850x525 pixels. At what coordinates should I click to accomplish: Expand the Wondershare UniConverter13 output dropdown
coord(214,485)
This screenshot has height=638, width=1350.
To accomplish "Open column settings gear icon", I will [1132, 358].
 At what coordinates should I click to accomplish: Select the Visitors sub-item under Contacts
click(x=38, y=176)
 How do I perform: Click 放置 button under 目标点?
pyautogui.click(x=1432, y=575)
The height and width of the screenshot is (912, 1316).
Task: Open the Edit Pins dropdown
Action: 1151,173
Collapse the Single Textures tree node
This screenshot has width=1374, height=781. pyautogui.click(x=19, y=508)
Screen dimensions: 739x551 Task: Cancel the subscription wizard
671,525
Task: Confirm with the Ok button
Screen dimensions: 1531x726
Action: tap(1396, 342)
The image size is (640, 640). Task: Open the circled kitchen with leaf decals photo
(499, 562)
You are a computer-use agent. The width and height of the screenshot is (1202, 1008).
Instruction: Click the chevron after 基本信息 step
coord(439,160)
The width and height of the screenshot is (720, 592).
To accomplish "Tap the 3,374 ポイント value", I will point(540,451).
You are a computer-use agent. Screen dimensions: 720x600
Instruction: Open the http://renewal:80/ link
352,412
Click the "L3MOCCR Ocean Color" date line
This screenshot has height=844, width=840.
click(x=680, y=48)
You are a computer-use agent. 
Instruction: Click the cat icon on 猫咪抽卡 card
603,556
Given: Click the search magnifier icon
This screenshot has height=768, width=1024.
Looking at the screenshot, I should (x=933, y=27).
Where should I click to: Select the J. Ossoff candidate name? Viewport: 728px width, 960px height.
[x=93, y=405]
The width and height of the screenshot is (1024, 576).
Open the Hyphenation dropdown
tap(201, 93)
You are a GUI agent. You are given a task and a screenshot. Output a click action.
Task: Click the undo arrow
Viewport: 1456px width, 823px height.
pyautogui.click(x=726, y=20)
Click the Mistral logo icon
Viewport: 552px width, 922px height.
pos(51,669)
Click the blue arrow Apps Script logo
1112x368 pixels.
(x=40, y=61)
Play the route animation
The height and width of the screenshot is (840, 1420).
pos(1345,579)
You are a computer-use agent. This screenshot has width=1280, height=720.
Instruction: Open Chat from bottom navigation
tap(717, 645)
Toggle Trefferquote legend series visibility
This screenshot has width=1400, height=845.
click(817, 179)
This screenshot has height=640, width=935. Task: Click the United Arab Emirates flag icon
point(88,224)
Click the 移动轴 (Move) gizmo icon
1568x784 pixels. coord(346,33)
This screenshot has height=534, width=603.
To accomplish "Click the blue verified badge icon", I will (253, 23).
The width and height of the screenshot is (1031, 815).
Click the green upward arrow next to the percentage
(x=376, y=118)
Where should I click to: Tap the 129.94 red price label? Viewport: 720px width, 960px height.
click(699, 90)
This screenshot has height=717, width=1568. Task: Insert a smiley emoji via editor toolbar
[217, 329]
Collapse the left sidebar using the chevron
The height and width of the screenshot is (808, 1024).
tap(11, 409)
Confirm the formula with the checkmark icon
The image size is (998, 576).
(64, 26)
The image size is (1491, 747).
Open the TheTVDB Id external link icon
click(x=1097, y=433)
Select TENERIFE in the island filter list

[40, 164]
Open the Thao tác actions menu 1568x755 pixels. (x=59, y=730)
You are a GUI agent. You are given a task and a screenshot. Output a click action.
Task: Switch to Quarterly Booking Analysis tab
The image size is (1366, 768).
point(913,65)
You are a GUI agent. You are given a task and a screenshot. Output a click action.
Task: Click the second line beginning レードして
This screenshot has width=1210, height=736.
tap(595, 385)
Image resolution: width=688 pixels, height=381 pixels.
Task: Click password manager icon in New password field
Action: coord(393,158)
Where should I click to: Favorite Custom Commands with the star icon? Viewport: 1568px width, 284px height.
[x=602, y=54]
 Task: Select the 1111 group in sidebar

» ACTION ITEM
Would you please repeat, exactly as written, the lines from the one containing "Where should I click to: Favorite" through the end of the listing above, including both, and only those?

» WRITTEN REPLY
Where should I click to: Favorite Custom Commands with the star icon? Viewport: 1568px width, 284px height.
[x=602, y=54]
 Task: Select the 1111 group in sidebar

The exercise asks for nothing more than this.